Este novo Nosferatu é também visual e narrativamente mais carregado e elaborado, e menos sugestivo e matizado que os seus predecessores de Murnau e Herzog, sufocado pelas trevas (há momentos em que apetece pedir um pouco mais de luz ao diretor de fotografia Jarin Blaschke), que o ambiente invernoso acentuam, e cujo negrume se manifesta, na história, e por exemplo, quando Orlok se encarniça sobre a mulher e as filhas de Harding, ou no incêndio do mausoléu no cemitério. E quem estiver atento notará como Robert Eggers decalca (ou “rouba”) alguns planos às duas versões anteriores e a filmes de terror mudos alemães (como o Fausto do mesmo Murnau), ao Drácula de Tod Browning e até a Os Inocentes, de Jack Clayton, bem como ambientes à escola da Hammer.

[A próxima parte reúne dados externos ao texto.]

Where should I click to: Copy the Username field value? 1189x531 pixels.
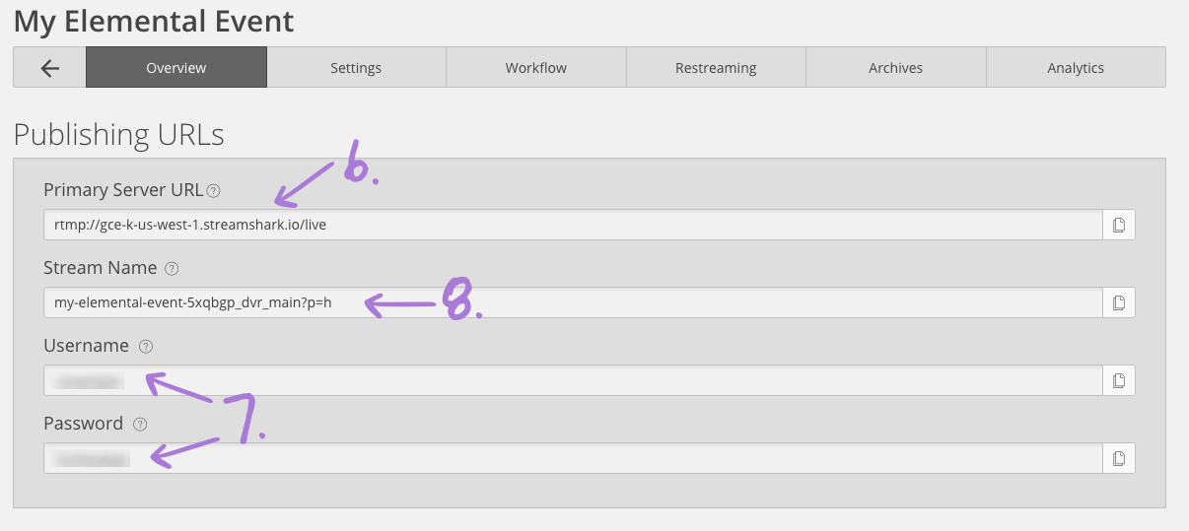point(1119,380)
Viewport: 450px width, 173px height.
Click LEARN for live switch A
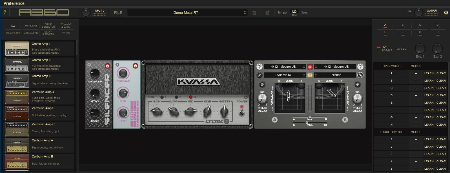pos(429,73)
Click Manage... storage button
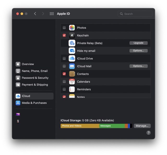Screen dimensions: 167x155 (x=142, y=126)
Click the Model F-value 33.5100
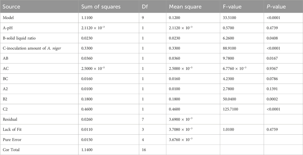This screenshot has height=155, width=303. point(228,18)
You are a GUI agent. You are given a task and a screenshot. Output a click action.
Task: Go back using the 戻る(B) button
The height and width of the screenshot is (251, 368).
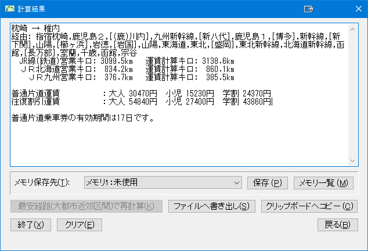[x=337, y=225]
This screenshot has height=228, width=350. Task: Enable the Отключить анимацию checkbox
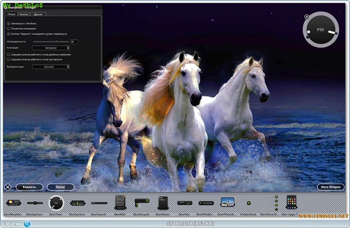click(9, 29)
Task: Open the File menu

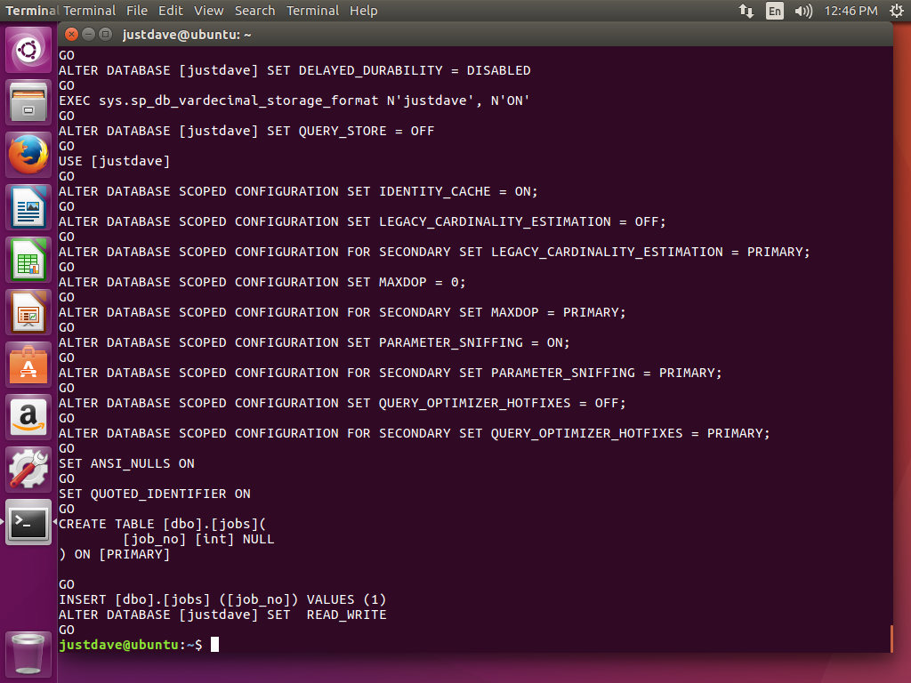Action: 137,11
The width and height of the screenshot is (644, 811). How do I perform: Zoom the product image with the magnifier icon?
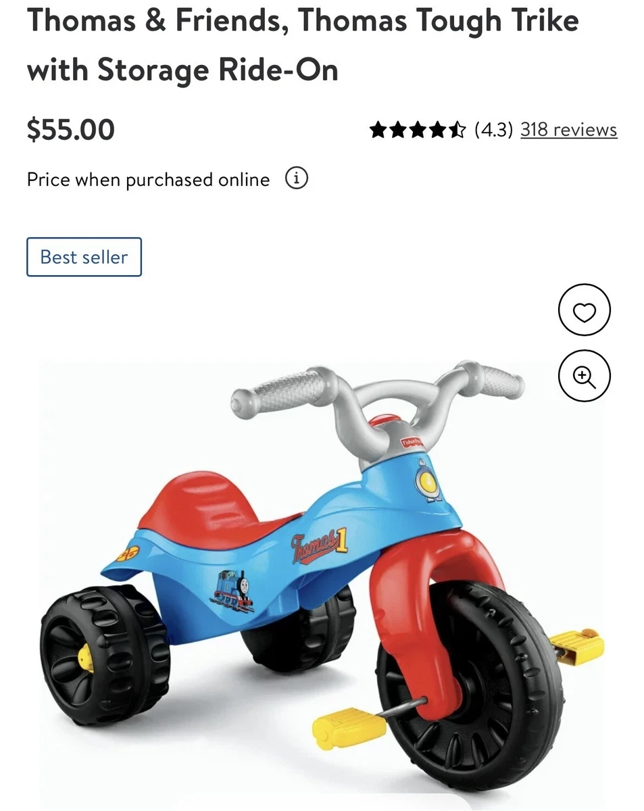(584, 376)

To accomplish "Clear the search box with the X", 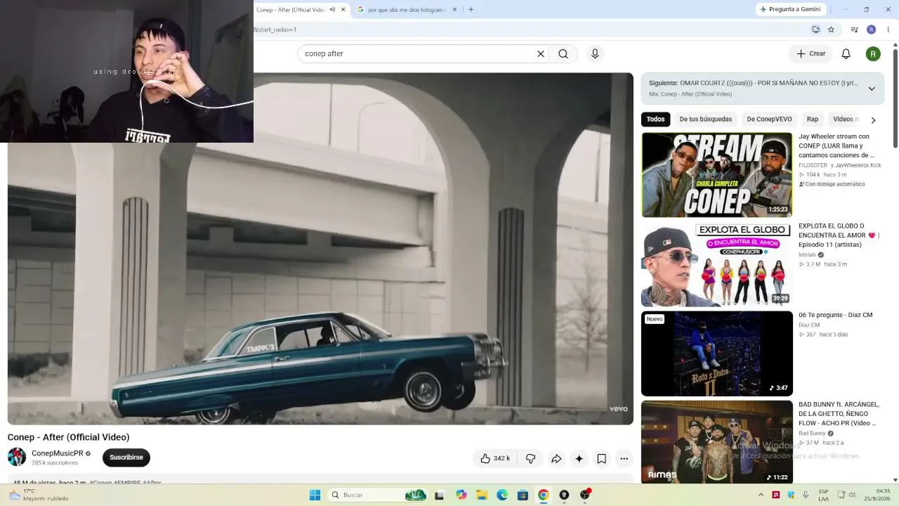I will click(x=541, y=54).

[Veja uma sequência do filme:]

Se o realizador peca por excesso com a overdose de escuridão “gótica”, erra, e paradoxalmente, por defeito na apresentação de Orlok. Robert Eggers quis que o vampiro não tivesse pinga de distinção ou de romantismo (embora haja nele uma insinuação de patético) e que fosse, tal como o de Murnau, uma figura de pura malevolência, e profunda e consistentemente assustadora, até mesmo do ponto de vista sonoro (a voz sepulcral, a estranha língua que fala por vezes). Ao frustrar as nossas expectativas ao longo de mais de duas horas e só revelar a criatura em todo o seu decadente horror no clímax do filme, acaba por prejudicar essa intenção.

Mesmo assim, e tudo considerado, este tenebroso e anti-romântico Nosferatu está bastantes patamares acima do que passa hoje por cinema de terror, sobretudo no tão vulgarizado e maltratado departamento do vampirismo.